# SOURCE TEXT:
☆ ☆ ☆ ☆

Last week, the Nonhuman Rights Project filed three lawsuits seeking "legal personhood" for four chimps who live upstate and are used for research—or, as the NRP puts it, are “imprisoned”— but this week New York judges denied the animal-rights group’s claims. Just how much do chimps have in common with people, though? Consider the following studies:
Chimps empathize with their friends
Yawning when you see another person yawn is a sign of empathy. Humans do it, more often in response to family members or friends than strangers, and primatologist Frans de Waal has shown that the same is true for chimps: "Twenty-three chimpanzees (Pan troglodytes) from two separate groups watched videos of familiar and unfamiliar individuals yawning or at rest (control). The chimpanzees yawned more when watching the familiar yawns than the familiar control group or the unfamiliar yawns, demonstrating an in-group-out-group bias in contagious yawning."
They get stressed out about moving
Human psychologists have made “relocation stress syndrome” an official diagnosis—but it may be applicable to chimps, too. When 72 chimps were relocated from an animal research center in Arizona to one in Texas, researchers looked for chemical signs of stress before, during, and after their journey. They found: “numerous statistically significant differences in hematological, clinical chemistry, and immunological parameters. Some of these were indicative of stress, and thus, changes in welfare state, although many remained within the published normal ranges for chimpanzees.” When the chimps were tested again three to 12 weeks after their arrival in Texas, most still hadn’t made a full recovery.

☆ ☆ ☆ ☆

# EXCERPTED RECORDS:
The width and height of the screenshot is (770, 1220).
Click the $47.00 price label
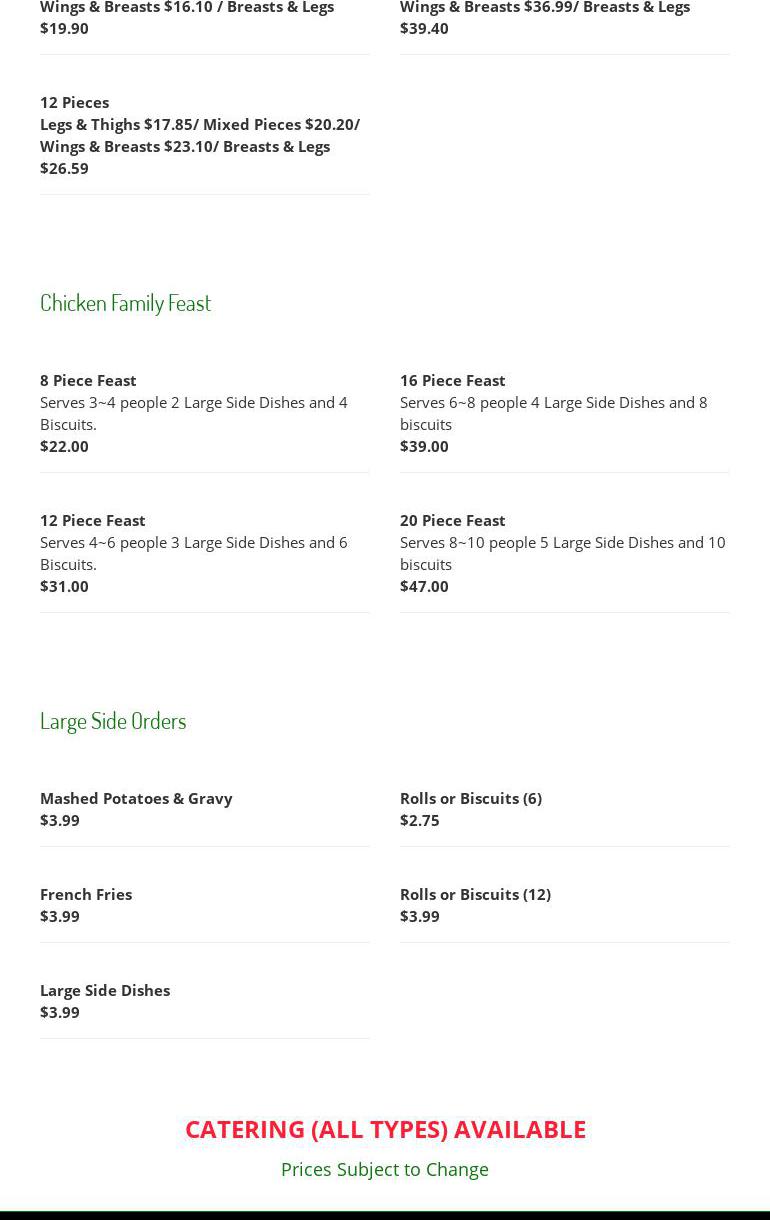click(x=424, y=586)
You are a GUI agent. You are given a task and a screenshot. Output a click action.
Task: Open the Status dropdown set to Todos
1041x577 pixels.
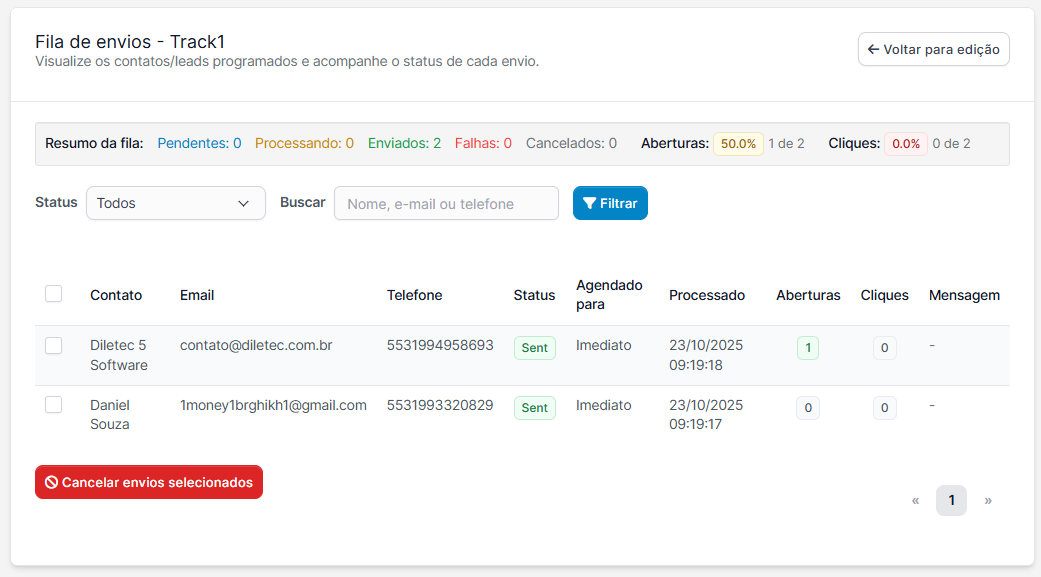[175, 203]
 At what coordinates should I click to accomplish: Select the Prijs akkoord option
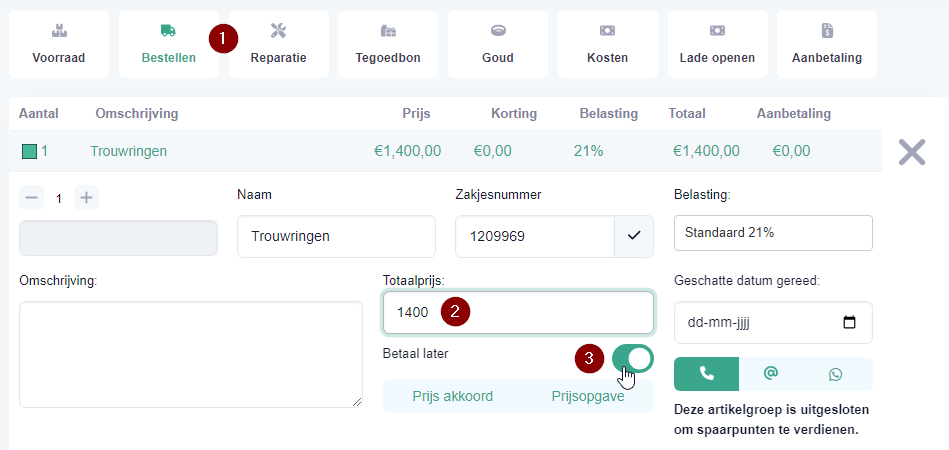[453, 397]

☆ ☆ ☆ ☆

# EXERCISE INSTRUCTIONS:
1. In the article about chimpanzees, replace "Texas" with "New Mexico" and write out the section that begins with "They get stressed" and ends with "a full recovery.".
2. Write the next part of the article comparing chimpanzees and humans, starting after its last sentence.

# RESULTS BY TASK:
1.
They get stressed out about moving
Human psychologists have made “relocation stress syndrome” an official diagnosis—but it may be applicable to chimps, too. When 72 chimps were relocated from an animal research center in Arizona to one in New Mexico, researchers looked for chemical signs of stress before, during, and after their journey. They found: “numerous statistically significant differences in hematological, clinical chemistry, and immunological parameters. Some of these were indicative of stress, and thus, changes in welfare state, although many remained within the published normal ranges for chimpanzees.” When the chimps were tested again three to 12 weeks after their arrival in New Mexico, most still hadn’t made a full recovery.

2.
They learn from each other
Social learning is often thought of as a uniquely human process, but Swiss primatologist Christophe Boesch has produced compelling evidence that chimps teach each other behaviors like cracking nuts through a complex, intergenerational social process. Boesch, who spent years observing chimps in Cote d’Ivoire, identified three key phases young chimpanzees go through as they learn to crack nuts. First, young chimps make unsuccessful attempts to crack nuts open without the proper tools, like simple hammers and anvils. In the second phase, which sets in at around age three, chimps begin to understand the relationships between nuts, hammers and anvils, but they lack the necessary physical strength. Only in the final stage, when the development of their musculature coincides with sufficient cognitive awareness, do they manage to regularly crack open nuts. When researchers gave nuts, hammers and anvils to captive chimpanzees that had grown up in zoos, they found that they were far less adept at cracking the nuts—leading researchers to conclude that chimps must learn from adults and others of their own kind.
They can recognize each other by their butts
We’ve known since 1970 that chimps can be taught to recognize their own reflections in a mirror, and last year De Waal and Jennifer Pokorny showed that chimps can also recognize members of their social groups—from photos of just their behinds. Researchers presented adult chimps with photos of other chimps’ behinds, and were easily able to train them to select the facial image that corresponded with the behind—a sure sign of interpersonal awareness and intelligence.
Not all chimps have the same grooming and courtship habits
Scottish researcher Andrew Whiten studied seven African chimp populations and identified 65 categories of behavior, 42 of which differed from site to site—to such an extent that he believed different chimp “cultures” could be identified.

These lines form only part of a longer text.